Work request - In the data that follows, find the line with "This screenshot has width=794, height=540."; transcribe it, every later line up to the one with "The height and", and that line as well, exactly and with no others.

Dataset entries

◆ ◆ ◆ ◆ ◆ ◆ ◆

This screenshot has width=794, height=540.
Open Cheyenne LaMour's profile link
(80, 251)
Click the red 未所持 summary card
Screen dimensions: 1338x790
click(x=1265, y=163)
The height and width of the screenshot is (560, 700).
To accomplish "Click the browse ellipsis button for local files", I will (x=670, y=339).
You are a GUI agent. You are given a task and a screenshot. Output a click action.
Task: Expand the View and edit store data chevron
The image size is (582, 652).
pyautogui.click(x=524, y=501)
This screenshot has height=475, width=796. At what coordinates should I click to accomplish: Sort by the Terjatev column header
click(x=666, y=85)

◆ ◆ ◆ ◆ ◆ ◆ ◆

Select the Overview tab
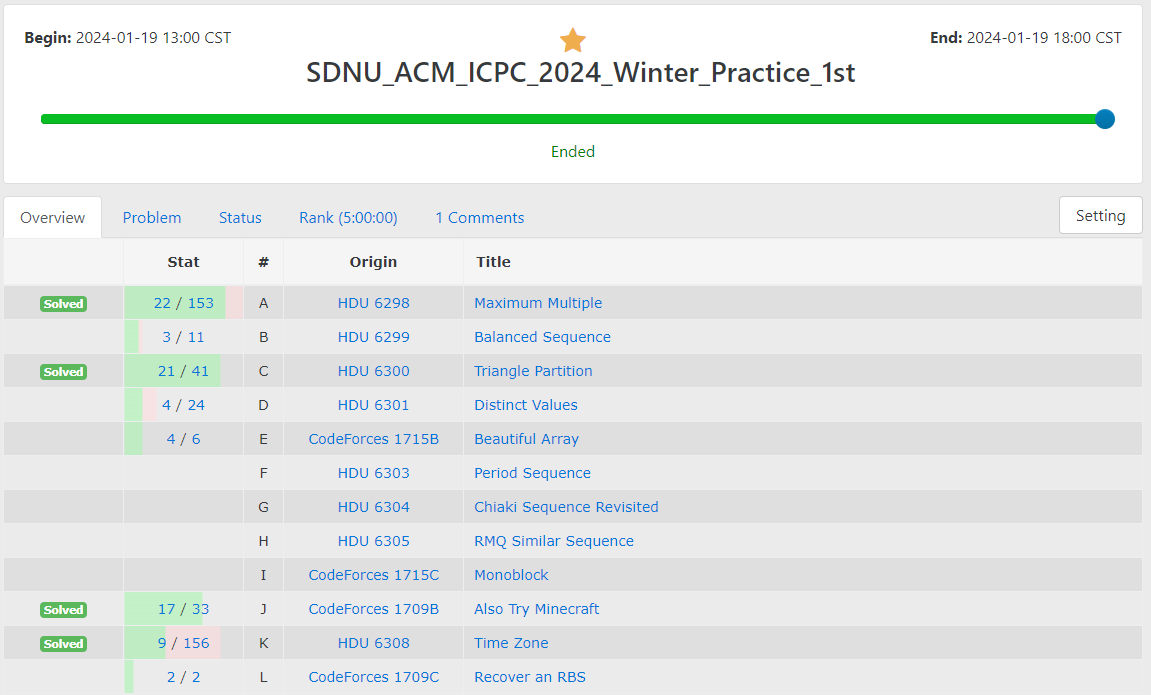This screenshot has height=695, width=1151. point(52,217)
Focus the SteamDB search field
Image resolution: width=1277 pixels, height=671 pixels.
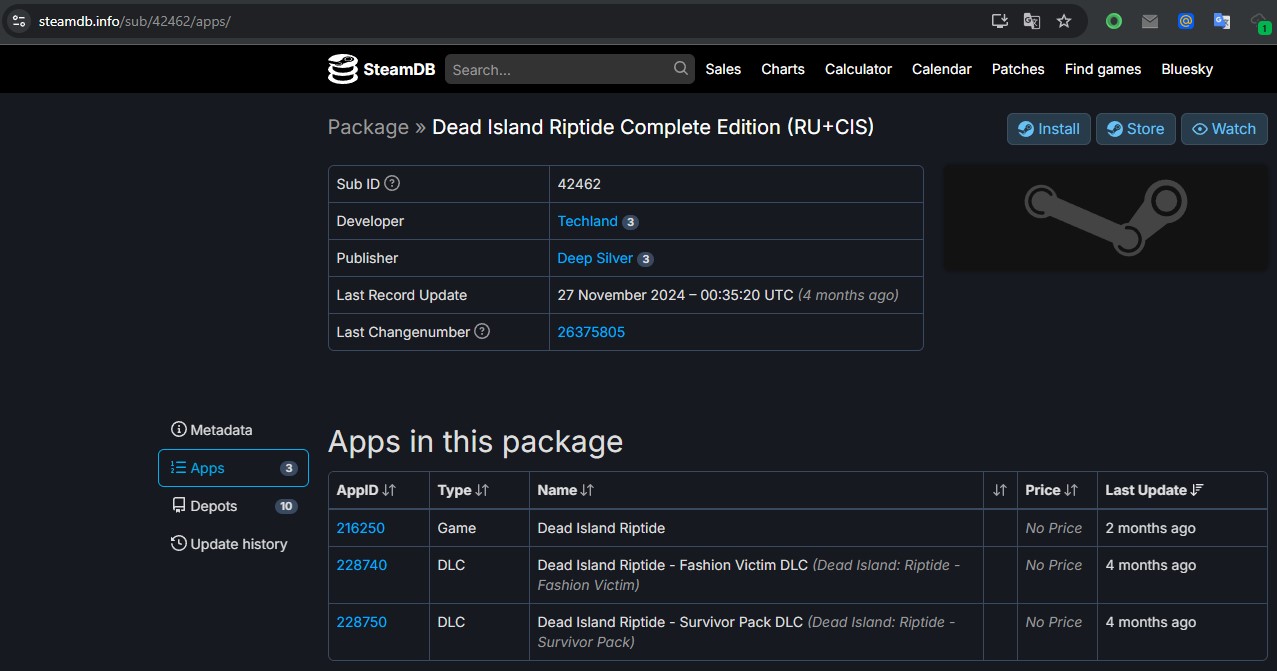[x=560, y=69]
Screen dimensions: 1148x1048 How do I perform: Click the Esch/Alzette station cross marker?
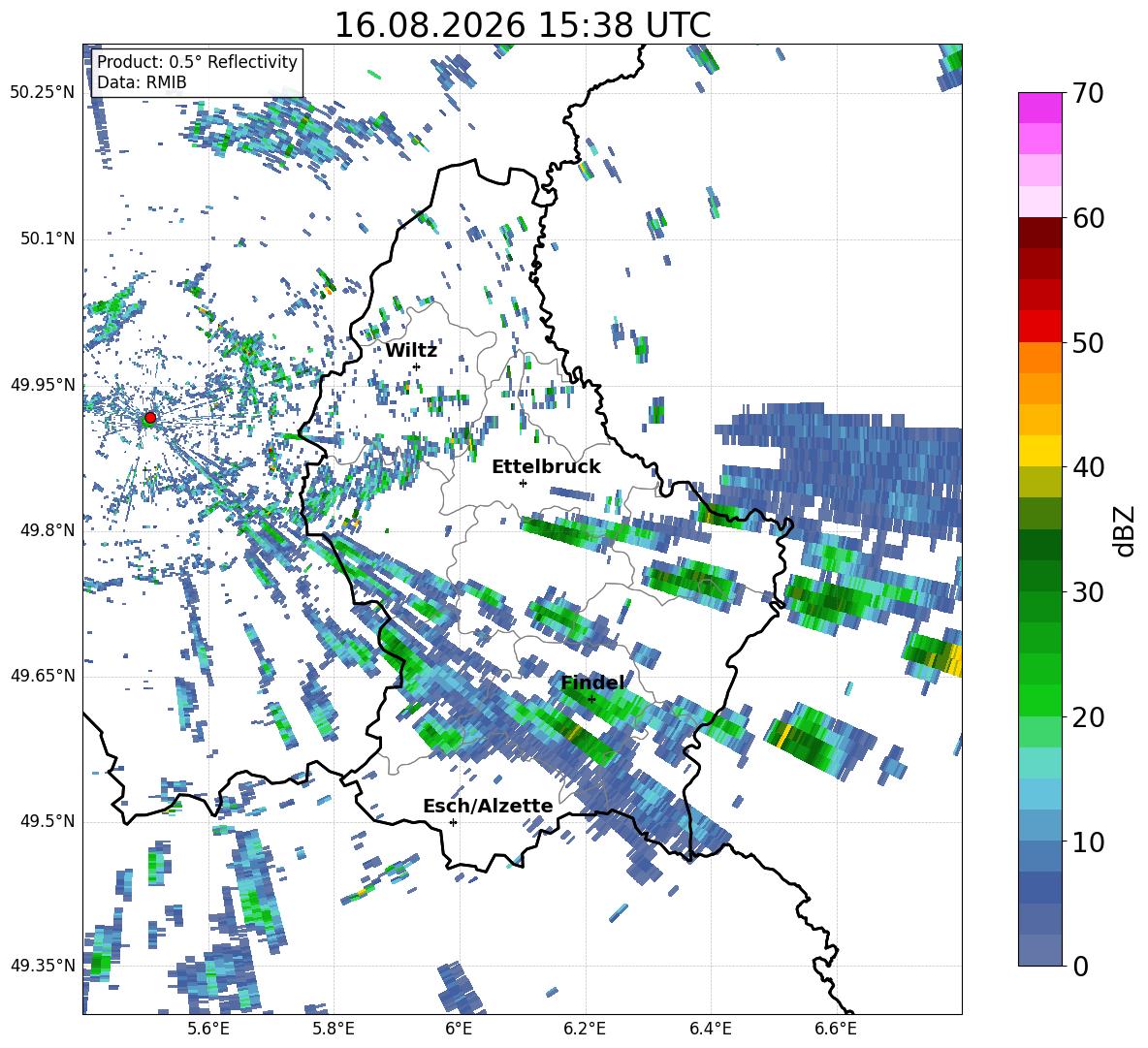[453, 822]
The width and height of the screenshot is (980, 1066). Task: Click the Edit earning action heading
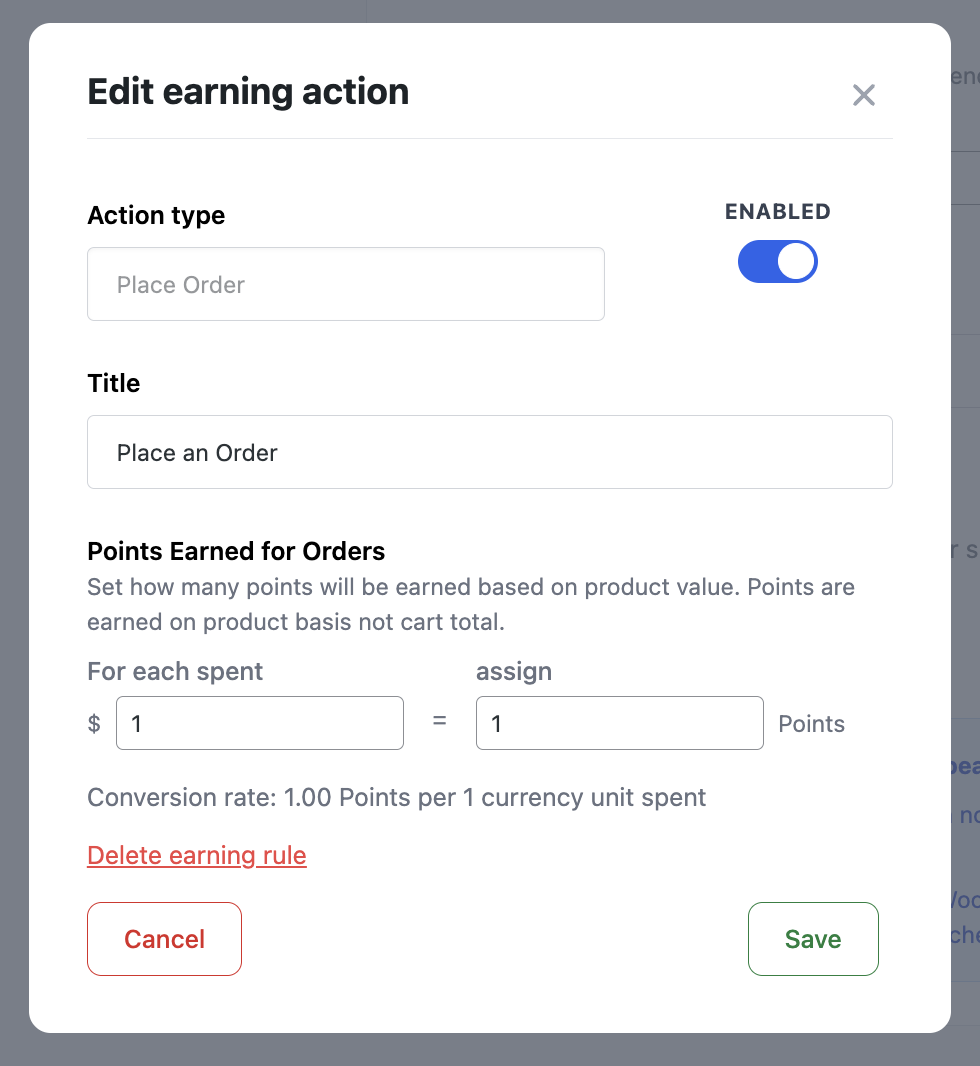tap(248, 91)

◆ ◆ ◆ ◆ ◆ ◆ ◆

Exercise response -
This screenshot has width=794, height=540.
Open Cheyenne LaMour's profile link
(80, 251)
Click the red 未所持 summary card
Screen dimensions: 1338x790
click(x=1265, y=163)
The height and width of the screenshot is (560, 700).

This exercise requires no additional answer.